Decibel has also been an opportunity for me to exercise the power and potential of social media, with active Facebook and Twitter content driving traffic to the site and acting as open, two-way conduits of communication between myself and potential customers.

BlackBerry theme design

I’ve been interested in design for small screens for quite a while. The resolution and user input constraints have always presented unique challenges from a design and user experience perspective.

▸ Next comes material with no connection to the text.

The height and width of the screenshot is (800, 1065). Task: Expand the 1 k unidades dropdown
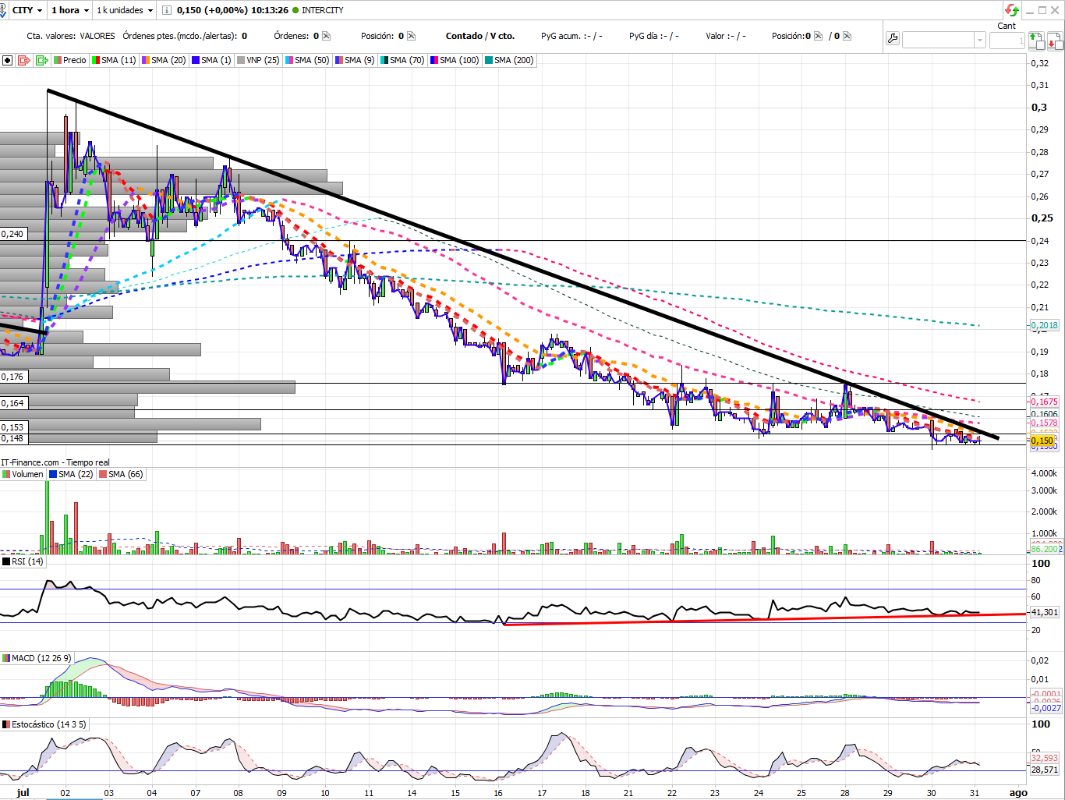click(x=125, y=10)
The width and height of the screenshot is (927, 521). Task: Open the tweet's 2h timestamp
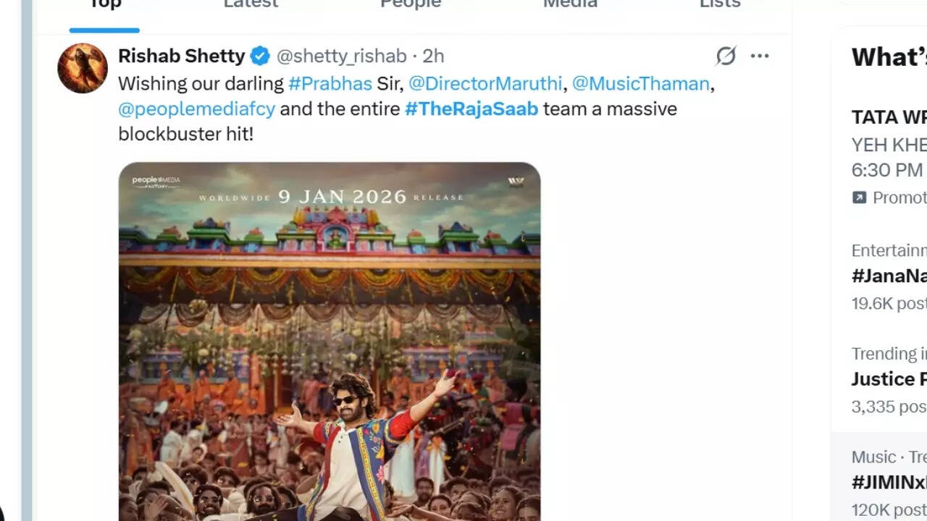coord(433,56)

Of course, as screen resolutions, graphic processing power, touch screens, alternate pointing devices and full QWERTY keyboards have become increasingly common, many of those requirements and limitations have been eased (or eliminated altogether) but new input methodologies have also meant new challenges and new UX paradigms that need to evolve to address the ever-changing state of human-computer interaction.

When RIM moved more into the consumer space with the introduction of the BlackBerry Pearl in 1995, i took interest. But it wasn’t for a couple of years that i started delving into theme design for BlackBerry handhelds for my own personal use.

My first run at it was heavily influenced by the iPhone’s user interface, but i opted to not use any Apple intellectual property, unlike other theme designers, who simply cropped icons out of Apple screen shots, and most other elements fell short of the same level of polish.

The visual language i began with glassTile prompted me to expand it out into a cleaner, original theme family that ended up with three “metal” variants as well as red and pink themes based off the same iconography. These were made commercially available and they were purchased by several thousand happy users.

The themes were all based around the same concept of having a “horizon line” splitting the screen into defined areas. There is a clean “status bar” at the top, showing signal and battery strength, carrier info and small icons for secondary functionality such as Bluetooth. The “dashboard” area above the horizon line features a prominently positioned clock in a modern, flush-left position, as well as date information and the profile icon.

These themes were, of course, based primarily on my own preferences for information hierarchy, but it felt completely natural and intuitive. The position of the horizon line was designed to allow consistency of the menu bar and dashboard on subsequent screens for phone lists and in-call displays.

imoney.com: Turning green into Internet gold



The year was 1998. The Web had been around for all of about 5 years, and the Internet Gold Rush was on. A plucky team of innovators, funded by now-billionaire financier Gerry Schwartz through Bayshore Capital, started up a venture called FSDirect in an effort to launch one of the first independent financial services sites in Canada.

Reactor was called in to contribute to the user experience of the first generation of the site, and along the way, we managed to land the branding assignment as well. (… or was that the other way around?)

Keep in mind that 1998 was pre-iMac, pre-iPod… pre-iAnything, really. Truly groundbreaking! (You can thank us later, Mr. Jobs… just send the royalties to the following… but i digress…) The imoney brand lasted through several iterations of the site design before it was folded into another financial services site in 2000.

It was very innovative at the time, and even bested the efforts of many of the major banks, who were taking very tentative steps into the online consumer investment and trading world. Alas, the screenshots of the imoney interface design have been lost to the ravages of pixel erosion. Besides, they were so ’90s!